Swiss machinery and services company

Bobst is a Swiss company that supplies machinery and services to the packaging industry. Products include machines for the manufacture of packaging and its derivatives (such as labels, bags, and adhesive strips) from solid board, corrugated board or flexible materials (plastic films, etc.). The headquarters of the organization is in Mex, near Lausanne, Switzerland.

== History ==
Founded in 1890 by Joseph Bobst in Lausanne, Switzerland, BOBST has a presence in more than 50 countries, runs 14 production facilities in 8 countries and employs close to 5,400 people around the world. The firm recorded a consolidated turnover of CHF 1.563 billion for 2021.

The company was established to supply commercial printers in Lausanne. The trademark ‘Bobst’ was filed in 1917 and was followed by the formation of a limited company with the name J. Bobst & Fils SA in 1918.

In 1936 the company opened its first sales office outside of Switzerland, in Paris, France. In 1938, J. Bobst & Fils SA moved to a new industrial production site in Prilly, a suburb of Lausanne. The Autoplaten die-cutter was invented by the company in 1940. In 1965, J. Bobst & Fils SA acquired the Champlain company of Roseland, New Jersey, which is now called Bobst North America Inc. In the same year Bobst Italiana was created, this subsidiary now being called Bobst Italia SpA. Nihon Bobst KK was established in 1970 and now has the name Bobst Japan Ltd. The Group established a presence in Latin America in 1974 with the creation of Bobst Brazil, now called Bobst Latinoamérica do Sul Ltda. An additional production site at Mex, near Lausanne, was established in 1977.

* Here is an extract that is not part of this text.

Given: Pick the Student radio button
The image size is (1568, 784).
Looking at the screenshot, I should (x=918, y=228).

The name of the company was changed to Bobst SA in 1978 and in the same year it was introduced to the Lausanne Stock Exchange.

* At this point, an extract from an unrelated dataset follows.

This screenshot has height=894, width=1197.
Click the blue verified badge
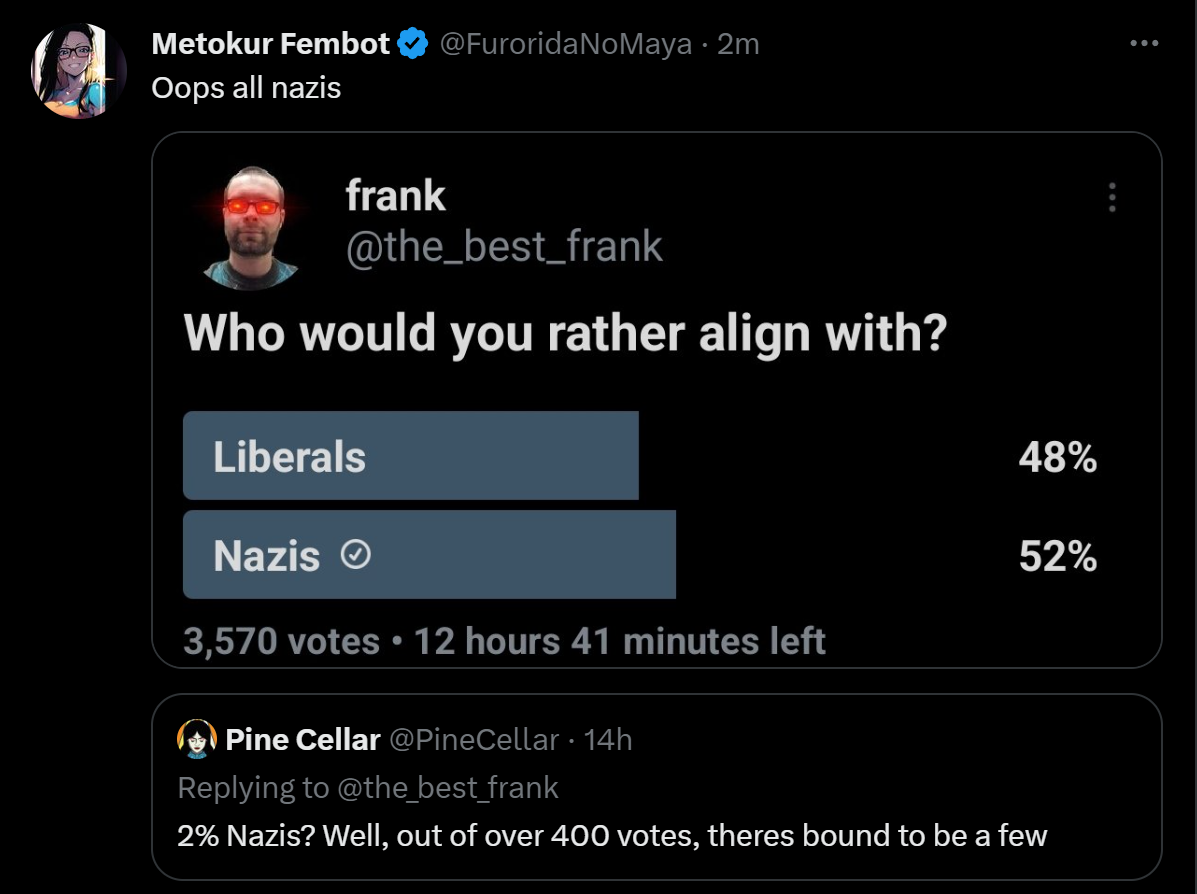point(414,44)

In July 2017, Bobst created a new startup located in Switzerland called Mouvent. This 100 employee company is responsible for the design, integration and production of inkjet printing engines or clusters, chemicals, pre-coating, varnish, inks and software.

==Foreign offices==
Bobst Canada was created in 1979 and in 1980 a factory was opened in Maua, Brazil. In 1985 Bobst SA made two foreign acquisitions - Martin, a company with premises in Villeurbanne and Bron, both near Lyon, France, and Peters Maschinenfabrik GmbH of Hamburg, Germany. In 1987 Bobst Group Italia took a stake in Schiavi SpA, a company with production facilities in Piacenza and Modena, Italy, first established in 1927. Bobst Group Benelux (now Bobst Benelux NV) was established in 1989 and Bobst Group Deutschland (now Bobst Meerbusch GmbH) was established in 1990.

Bobst Group Africa & Middle East (now Bobst Africa & Middle East Ltd) was opened in Tunisia in 1992. In 1993 Bobst SA acquired Asitrade AG of Grenchen, Switzerland and also established Bobst Group Central Europe (now Bobst Central Europe s.r.o.) in the Czech Republic. Bobst Group Taiwan and Bobst Group Malaysia (now Bobst Malaysia Sdn. Bhd) were created in 1994, followed by the creation of Bobst India Pvt. Ltd and Bobst Indonesia (now PT. Bobst Jakarta) in 1995 and Bobst Group Thailand (now Bobst Thailand Ltd) in 1996.

In 1997 two new factories were opened, one in Itatiba, Brazil and the other in Shanghai, China. In the same year Bobst Group Latinoamérica Norte was established in Mexico (now Bobst Latinoamerica Norte SA de CV). In 1998 The Corrugating Roll Corporation of Rutledge, Tennessee was acquired and Bobst Group Vostok (now Bobst CIS LLC) was created in Moscow, Russia. Bobst Group Polska (now Bobst Polska Sp. zoo) was established in Poland in 1999.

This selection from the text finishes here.